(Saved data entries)
■ ■ ■ ■ ■

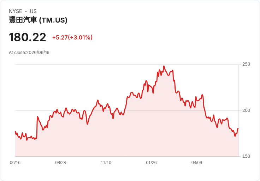Select the +5.27(+3.01%) price change text
This screenshot has height=181, width=260.
point(72,37)
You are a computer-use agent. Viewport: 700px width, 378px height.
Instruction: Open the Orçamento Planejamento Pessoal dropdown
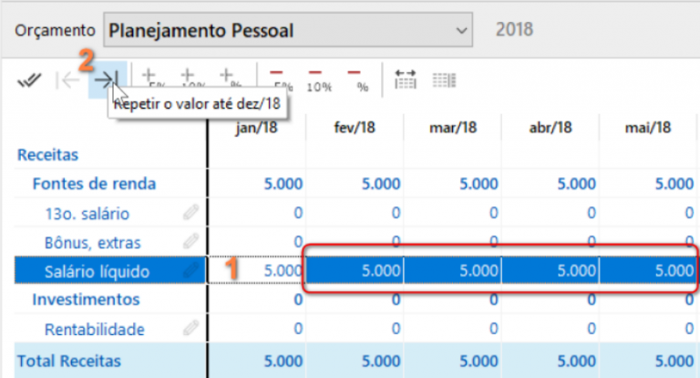pos(289,31)
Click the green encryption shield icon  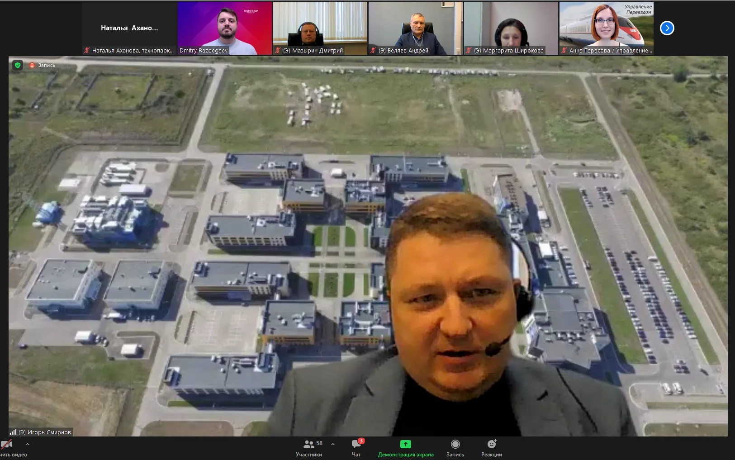[x=18, y=65]
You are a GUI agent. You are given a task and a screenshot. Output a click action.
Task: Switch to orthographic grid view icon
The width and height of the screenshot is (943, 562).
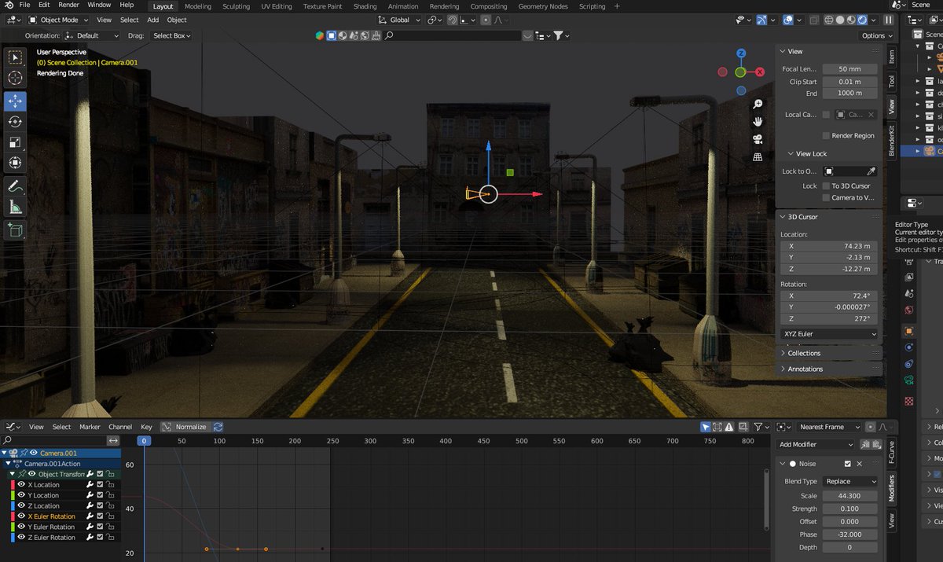(758, 157)
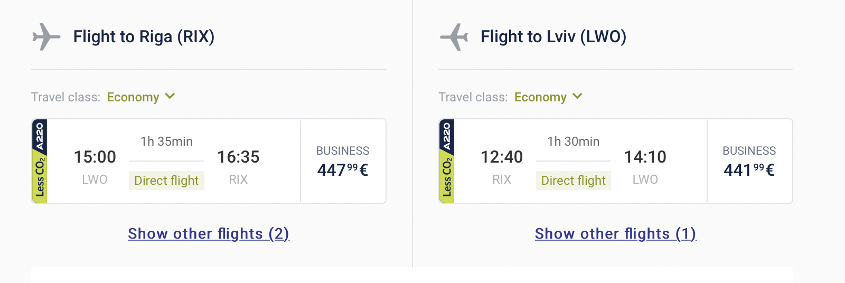Screen dimensions: 845x283
Task: Select the Business fare 441.99 € to Lviv
Action: click(749, 162)
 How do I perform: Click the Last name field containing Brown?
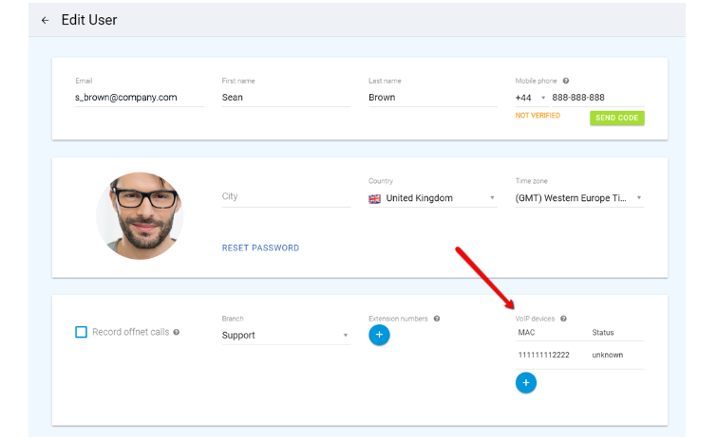(x=432, y=98)
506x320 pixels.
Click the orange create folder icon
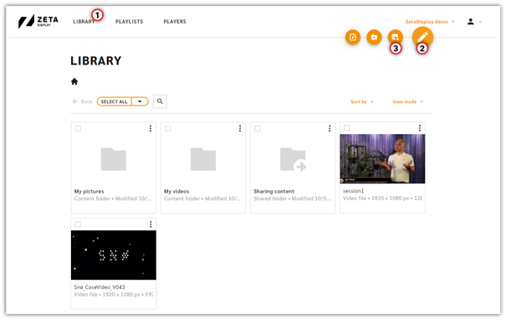pos(374,37)
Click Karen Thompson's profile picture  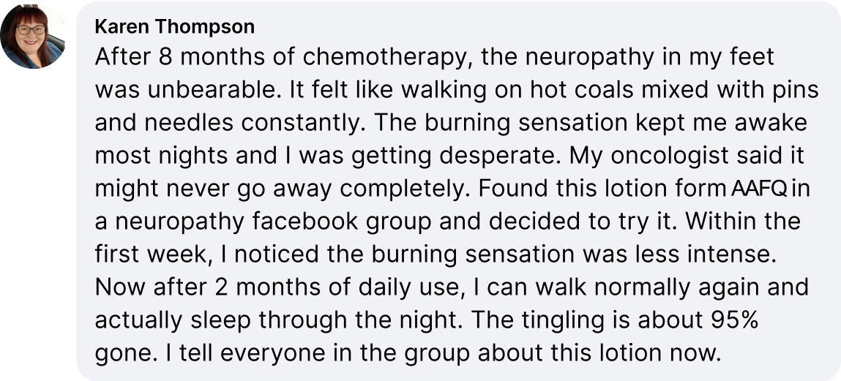point(33,37)
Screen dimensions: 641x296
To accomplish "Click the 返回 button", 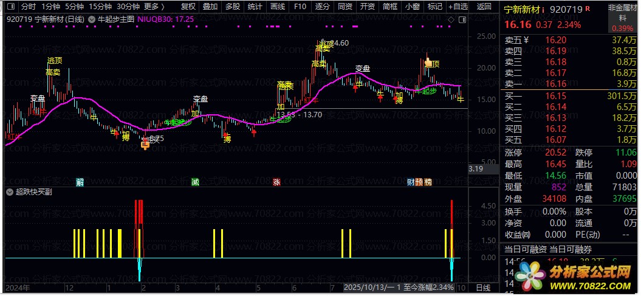I will pyautogui.click(x=484, y=7).
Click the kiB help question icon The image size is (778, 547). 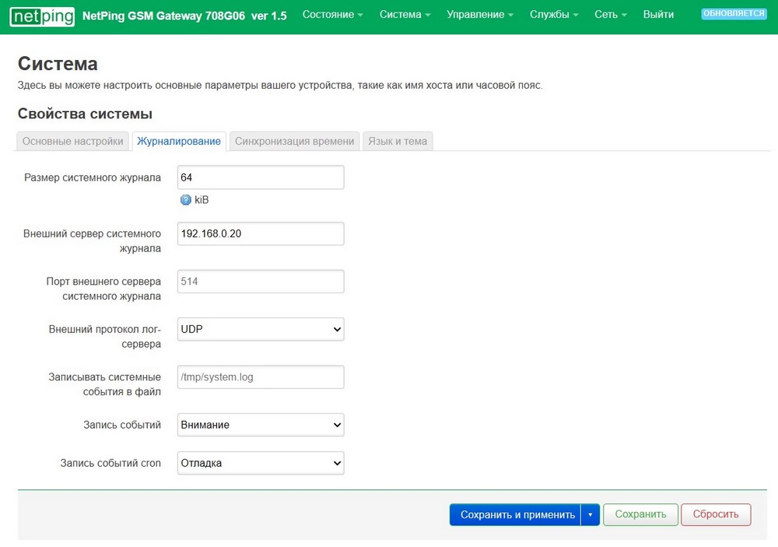click(185, 200)
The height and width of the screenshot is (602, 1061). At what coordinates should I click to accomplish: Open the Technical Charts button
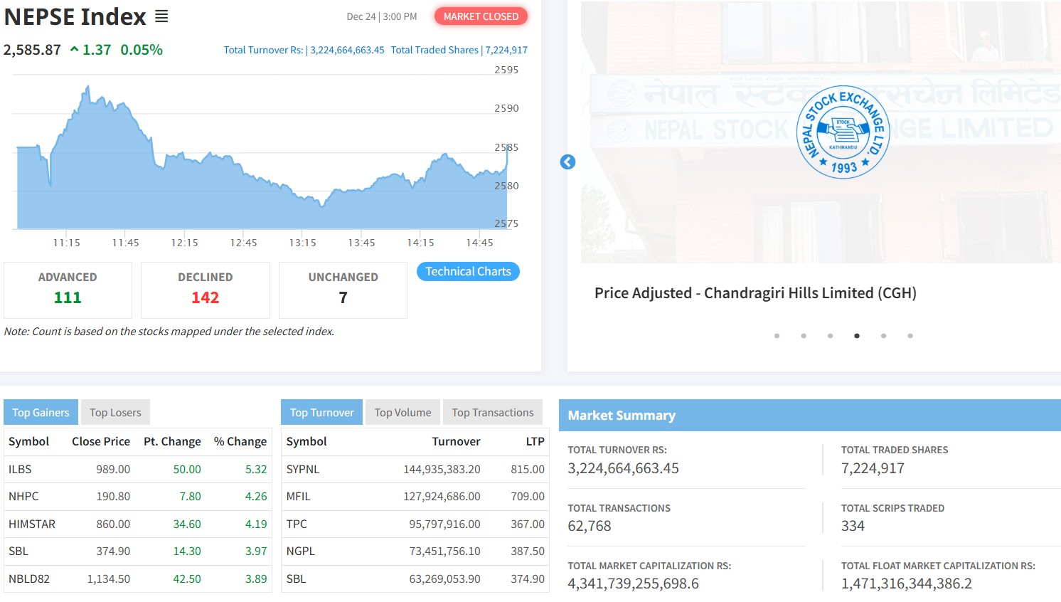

■ ■ ■ ■ ■

• **Exercise**
A single figure is required: the number of lines above in which the word "agent" occurs.

• **Result**
2